Americans headed to the streets, their churches, and social media to express their emotions after Saturday's ruling that George Zimmerman was not guilty in the shooting death of Florida teenager Trayvon Martin.
Protests were mainly peaceful, but violence did break out in several cities, as the nation seemed split between people who are angry or saddened at the verdict, and those who agree with the decision of the six-woman jury that allowed Zimmerman to go free.
Rallies and vigils have been held in Atlanta, Miami, Milwaukee, Philadelphia, Washington, San Francisco, Chicago, New York, and Los Angeles, and others are planned in major cities such as Boston, Detroit, Baltimore, and Cleveland as outrage grows over the jury's verdict.
President Barack Obama called for Americans to remember that a jury has spoken in the case, while characterizing the teen's death as "a tragedy . . . not just for his family . . .but for America," and acknowledging that "passions may be running higher than ever."
While one side sees the trial as the result of a system that was slow to charge Zimmerman and quick to believe a white man's side of the events, the other considers Zimmerman to be a law-abiding man who was protecting his neighborhood and acted in self-defense.
Most of the nation's protests have been peaceful, but there have been some episodes of violence, particularly in Los Angeles, where protesters and police clashed and one group blocked a major freeway for about 25 minutes, prompting a Los Angeles Police Department citywide tactical alert, reports Fox News
Los Angeles Mayor Eric Garcetti used Twitter to ask residents to "exercise the 1st Amendment and practice peace in the City of Angels tonight."
On Monday, more than 100 officers also converged on protesters in front of the CNN building on Sunset Boulevard and arrested people.

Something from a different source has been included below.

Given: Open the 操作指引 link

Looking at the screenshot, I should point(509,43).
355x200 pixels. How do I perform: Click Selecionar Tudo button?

In addition, protests turned violent in Oakland, Calif., where demonstrators broke windows, burned U.S. flags, and started fires. They also vandalized a police car and spray painted anti-police graffiti on roads and the Alameda County Courthouse.
Martin's death "raised powerful, incredibly difficult issues," said Oakland Mayor Jean Quan, while criticizing vandals who "dishonored the memory of Trayvon by engaging in violent activities that hurt our growing economy and endangered people."
"We will not tolerate violence in our city," she said.
In Chicago, a rally attracted people spanning many generations, who said the verdict was a clear sign that racism still lingers.
Maya Miller, 73, said the case reminded her of the 1955 slaying of 14-year-old Emmitt Till, a Chicago boy who was killed by a group of white men while visiting Mississippi.
"Fifty-eight years and nothing's changed," Miller said, pausing to join a chant of "Justice for Trayvon, not one more."
In Miami, where violence was feared, there weren't any serious problems.
"I haven’t seen any evidence of problems yet, and hopefully there won’t be any," Ed Shohat, a Miami-Dade Community Relations Board member, told The Miami Herald
"We do not believe (violence) will happen. Frankly, Miami is a . . . more mature community than . . . 25, 30 years ago when we had violent reactions to criminal court verdicts."
But while there were not many protesters in the Miami streets, its African-American churches were full of people who were seeking solace.
The Rev. Arthur Jackson III, the minister at Antioch Missionary Baptist — where Martin's mother has worshipped — said he is still struggling for answers. The church's sanctuary was full in the hours after the verdict was released, The Miami Herald reported.
In other churches nationwide, members wore hoodies to honor the slain teenager, who had been wearing similar attire when he was killed.
At Friendship Missionary Baptist Church in Liberty City, Fla., the Rev. Gaston Smith delivered a joyful sermon because "They came to church sad today."
He told those at the service that judgment and vengeance belong to God, praying for Him to "Give us healing, not hatred. Make us better, not bitter."
After the service, Smith told The Herald that he stayed up all night praying and reading the Bible to try to make sense of the verdict.
"There’s a feeling in our community that a 17-year-old black kid has no value," he said.
Meanwhile, in Philadelphia, where about 700 protesters marched through the city, organizer Jonathan Cooper told Fox News he hopes the Zimmerman verdict "will begin a movement to end discrimination against young black men, and to empower black people and get them involved in the system."
And while the protests continued, Zimmerman's attorney, Mark O'Mara told Fox News his client is in danger from "a fringe element that wants revenge." Zimmerman can get his pistol back, and O'Mara said he'll likely arm himself again.
There's "even more reason now, isn't there? There are a lot of people out there who actually hate him, though they shouldn't," he said.